Court Opinion

ID: 3691401
Source: CourtListenerOpinion
Date Created: 2016-07-06 06:33:41.179981+00
Date Added: 2024-06-11T14:50:25.868884
License: Public Domain

{¶ 18} I concur with the majority that Gray improperly appealed the trial court's denial of his motion to dismiss but I disagree with the rest of the majority opinion because I believe that any errors the trial court may have made at the resentencing hearing amounted to harmless error. I therefore concur in part and dissent in part.
 {¶ 19} The majority found persuasive Gray's argument, that the trial court's failure to conduct a resentencing hearing "with all the accouterments of an initial sentencing" was ipso facto reversible error. Relying on Campbell, the majority stated "because the right of allocution is an absolute right, it cannot be waived." Campbell did indeed say as much, but it held that, "[i]n a case in which the trial court has imposed sentence without first asking the defendant whether he or she wishes to exercise the right of allocution created by Crim.R. 32(A), resentencing is required unless the error is invited error orharmless error." Campbell, paragraph three of the syllabus (emphasis added).
 {¶ 20} I believe that the court's failure to ask Gray whether he wished to speak was harmless error. The long and winding road to this sentencing appeal, described in the majority's recap of the procedural history, leads to the conclusion that the trial court's failure to ask Gray to speak was harmless error. Moreover, Gray has not shown that he was prejudiced by the trial court's failure nor is there any evidence of prejudice in the record. Because this error is harmless, remanding the matter is truly an exercise in futility and a waste of time for all involved.
 {¶ 21} Separately, the court states that the trial court "did not advise [Gray] of his constitutional rights." Just which constitutional rights Gray was not advised of, the majority does not say. The record shows that the trial court did not, at the second sentencing hearing, advise Gray that he had the right to appeal. At the time of the second sentencing hearing, however, Gray had (1) appealed his conviction; (2) appealed this court's decision affirming his conviction to the Supreme Court (which denied the appeal); (3) filed a motion to this court for reconsideration (which was granted in part due to ineffective assistance of counsel and which resulted in a remand for resentencing); and, finally, (4) appealed the resentencing.

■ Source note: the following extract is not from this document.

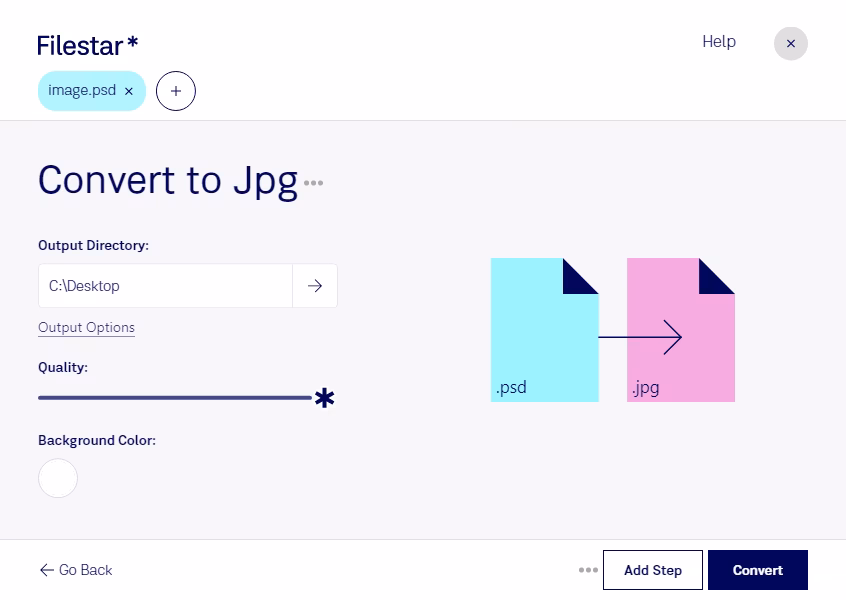846x600 pixels.
Task: Open the Background Color swatch
Action: click(58, 478)
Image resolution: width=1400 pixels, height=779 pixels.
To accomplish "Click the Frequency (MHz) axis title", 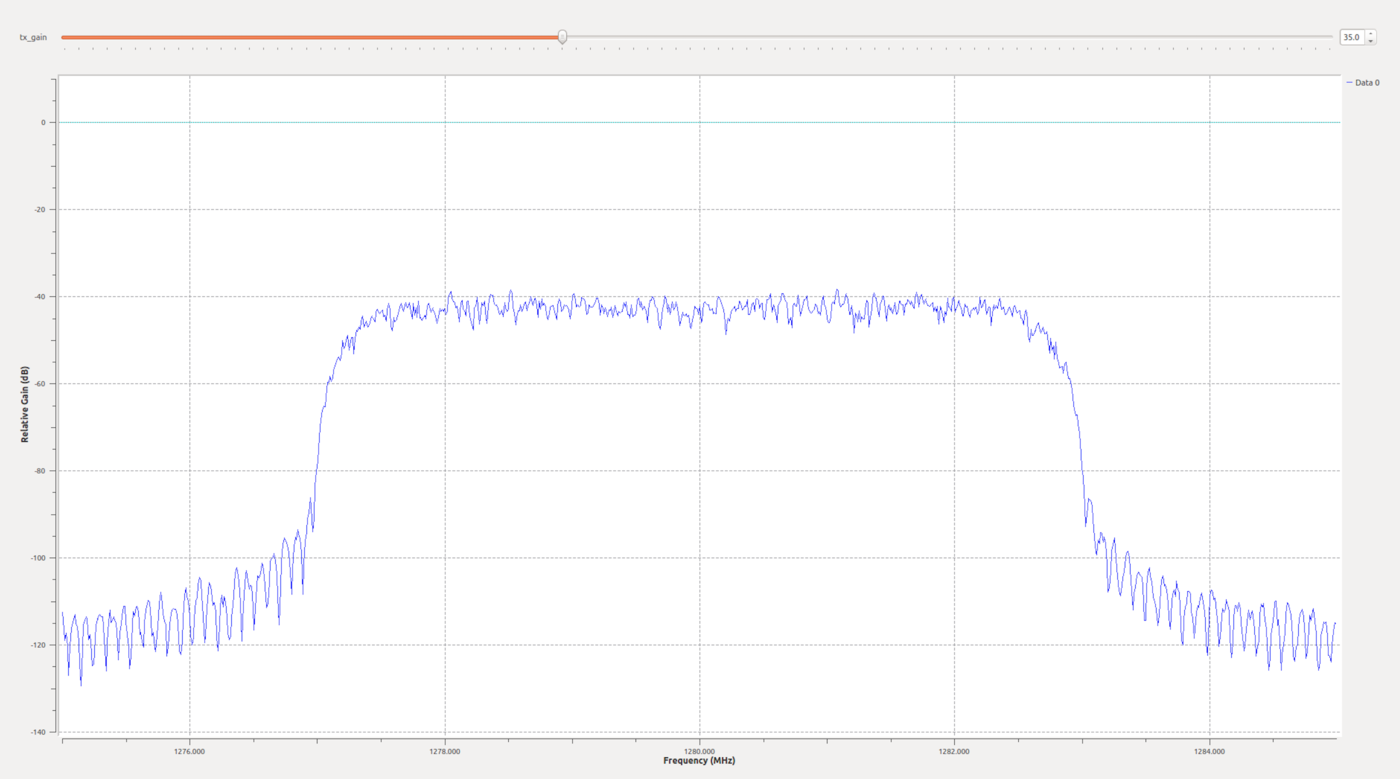I will (700, 761).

Gray was certainly aware of his right to appeal and the trial court's failure to so advise at the resentencing hearing was again, if anything, harmless error.
 {¶ 22} I would hold that the errors of the trial court are harmless and I would affirm the sentences imposed. Again, I agree with the majority's conclusion that Gray improperly appealed the trial court's denial of Gray's motion to dismiss. I therefore concur in part and dissent in part.